Transition to HBeAg-negative chronic hepatitis B virus infection is associated with reduced cccDNA transcriptional activity
Aleksei Suslov 1 , Marie-Anne Meier 2 , Sylvia Ketterer 1 , Xueya Wang 1 , Stefan Wieland 3 , Markus Hermann Heim 4
Affiliations
Affiliations
1
Department of Biomedicine, University Hospital Basel, University of Basel, Basel CH-4031, Switzerland.
2
Department of Biomedicine, University Hospital Basel, University of Basel, Basel CH-4031, Switzerland; Division of Gastroenterology and Hepatology, University Center for Gastrointestinal and Liver Diseases, Basel CH-4002, Switzerland.
3
Department of Biomedicine, University Hospital Basel, University of Basel, Basel CH-4031, Switzerland. Electronic address: [email protected].
4
Department of Biomedicine, University Hospital Basel, University of Basel, Basel CH-4031, Switzerland; Division of Gastroenterology and Hepatology, University Center for Gastrointestinal and Liver Diseases, Basel CH-4002, Switzerland. Electronic address: [email protected].
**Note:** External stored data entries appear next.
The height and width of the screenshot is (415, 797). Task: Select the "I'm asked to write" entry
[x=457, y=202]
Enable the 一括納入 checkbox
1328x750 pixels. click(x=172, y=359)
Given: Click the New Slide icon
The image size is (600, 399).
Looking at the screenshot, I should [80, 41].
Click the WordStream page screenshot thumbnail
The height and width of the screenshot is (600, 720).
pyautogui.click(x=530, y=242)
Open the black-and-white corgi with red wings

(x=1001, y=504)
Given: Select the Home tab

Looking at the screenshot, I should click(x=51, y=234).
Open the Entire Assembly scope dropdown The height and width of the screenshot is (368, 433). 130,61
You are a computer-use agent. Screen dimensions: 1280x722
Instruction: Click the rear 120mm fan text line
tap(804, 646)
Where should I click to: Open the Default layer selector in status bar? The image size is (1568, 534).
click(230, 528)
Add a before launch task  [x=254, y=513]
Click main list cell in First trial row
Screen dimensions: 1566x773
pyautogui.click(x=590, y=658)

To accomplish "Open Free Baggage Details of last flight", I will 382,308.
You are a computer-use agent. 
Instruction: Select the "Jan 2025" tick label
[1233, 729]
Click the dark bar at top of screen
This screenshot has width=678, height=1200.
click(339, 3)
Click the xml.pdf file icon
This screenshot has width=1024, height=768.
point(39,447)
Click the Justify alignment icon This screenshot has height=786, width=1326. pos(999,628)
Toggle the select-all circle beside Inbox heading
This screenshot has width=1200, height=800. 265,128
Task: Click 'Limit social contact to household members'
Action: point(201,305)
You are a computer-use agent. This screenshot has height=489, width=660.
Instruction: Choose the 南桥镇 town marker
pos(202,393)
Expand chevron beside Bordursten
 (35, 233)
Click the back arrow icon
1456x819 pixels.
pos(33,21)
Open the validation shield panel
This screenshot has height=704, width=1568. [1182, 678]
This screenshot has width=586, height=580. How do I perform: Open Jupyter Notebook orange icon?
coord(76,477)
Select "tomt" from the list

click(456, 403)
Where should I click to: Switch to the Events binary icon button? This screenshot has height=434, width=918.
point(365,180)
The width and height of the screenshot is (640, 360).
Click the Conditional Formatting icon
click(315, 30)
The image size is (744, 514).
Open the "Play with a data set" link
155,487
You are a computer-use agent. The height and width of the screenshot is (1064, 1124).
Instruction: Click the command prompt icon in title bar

PMID: 33188905 DOI: 10.1016/j.jhep.2020.11.003
Abstract
Background: HBeAg seroconversion during the natural history of chronic hepatitis B (CHB) is associated with a strong drop in serum HBV DNA levels and a reduction of intrahepatic covalently closed circular DNA (cccDNA) content. Of particular interest is the transition to HBeAg-negative chronic infection (ENCI). ENCI, previously known as inactive carrier state, is characterized by very low or negative viremia and the absence of liver disease. The molecular mechanisms responsible for the transition to ENCI and for the control of viral replication in ENCI are still poorly understood.
Methods: To identify what step(s) in the viral life cycle are controlled during the transition to ENCI, we quantified cccDNA, pre-genomic RNA (pgRNA), total HBV RNA and DNA replicative intermediates in 68 biopsies from patients in different phases of CHB.
Results: HBeAg seroconversion is associated with a reduction of cccDNA amounts as well as transcriptional activity. Silencing of cccDNA is particularly pronounced in ENCI, where there was ∼46 times less pgRNA per cccDNA compared to ENCHB. Furthermore, a subgroup of ENCHB patients is characterized by reduced replication efficiency downstream of pgRNA.
Conclusions: Reduction of HBV serum viral load during transition to ENCI seems to be primarily the results of a strong inhibition of cccDNA transcriptional activity which can be maintained in the absence of liver disease.